What the task asks: Using the listing below, retype exactly the lines starting at the one with "The height and" and ending at the one with "Click the music note icon beside موسيقى", and include both.

Listed entries:

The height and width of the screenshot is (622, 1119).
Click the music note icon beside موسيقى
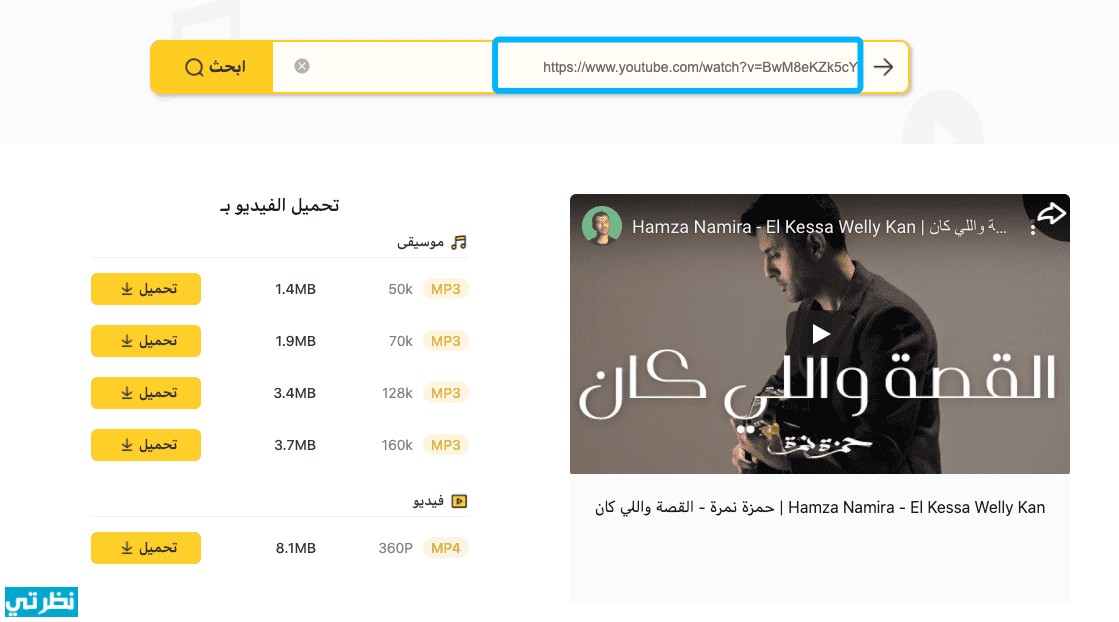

==

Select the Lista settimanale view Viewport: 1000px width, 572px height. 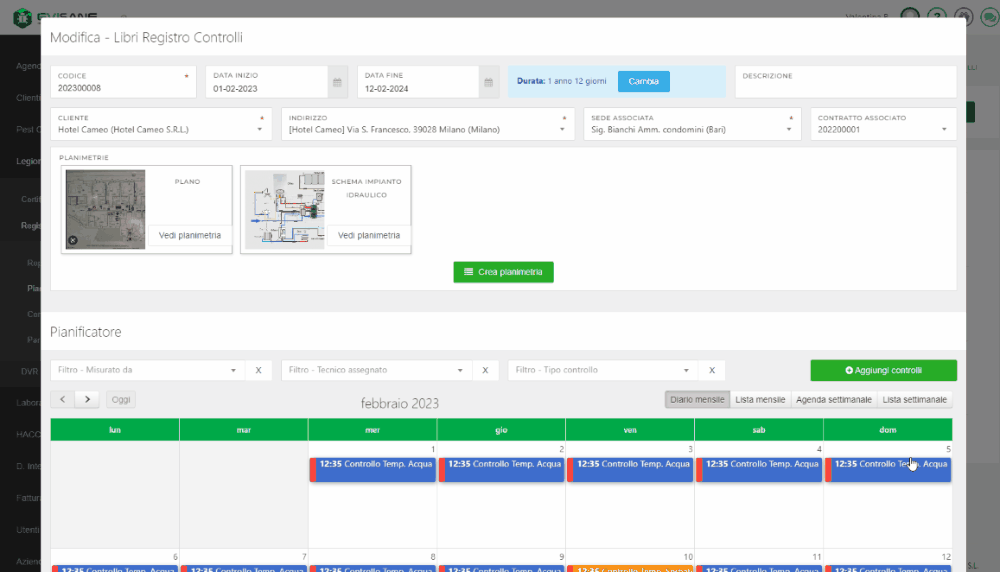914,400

--

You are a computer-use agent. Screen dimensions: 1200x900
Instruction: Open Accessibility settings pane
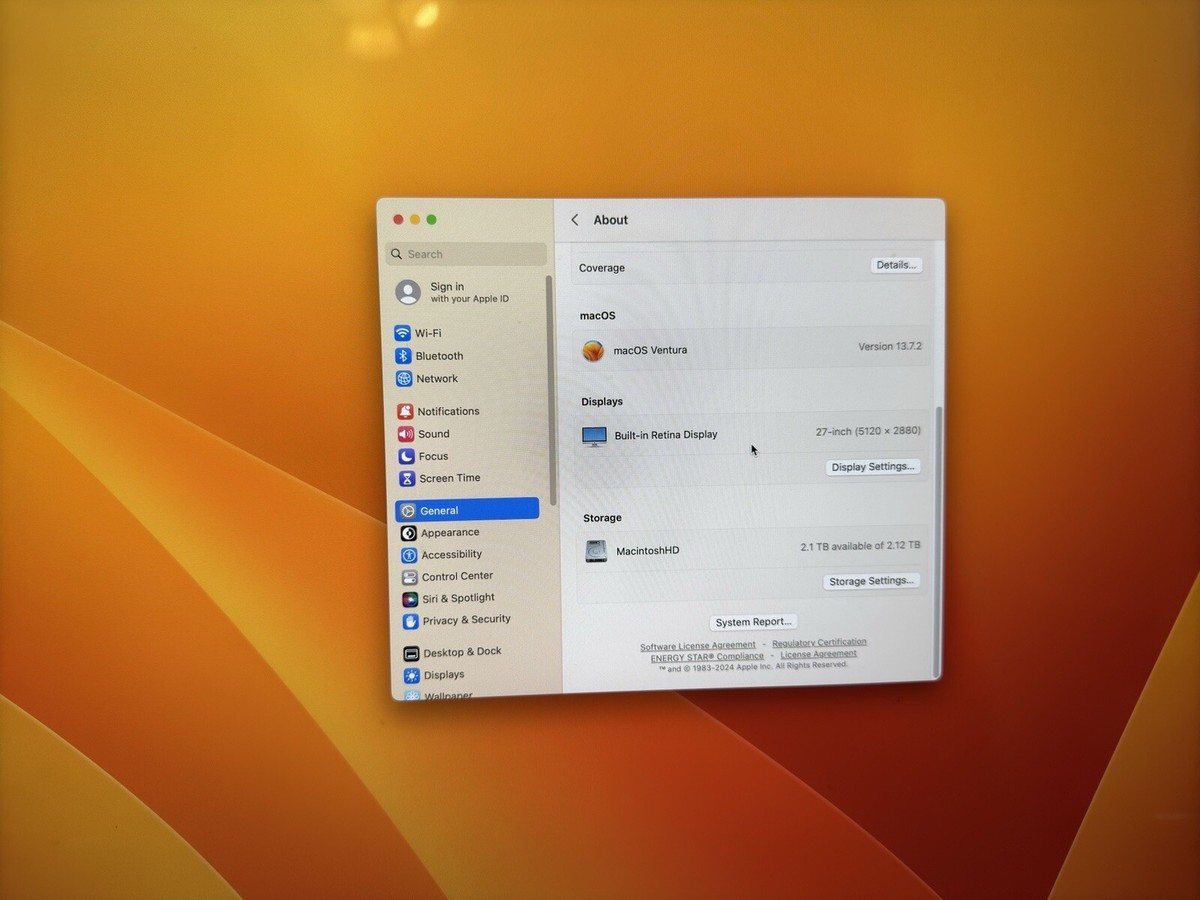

Response to this task:
The height and width of the screenshot is (622, 1119).
Click the music note icon beside موسيقى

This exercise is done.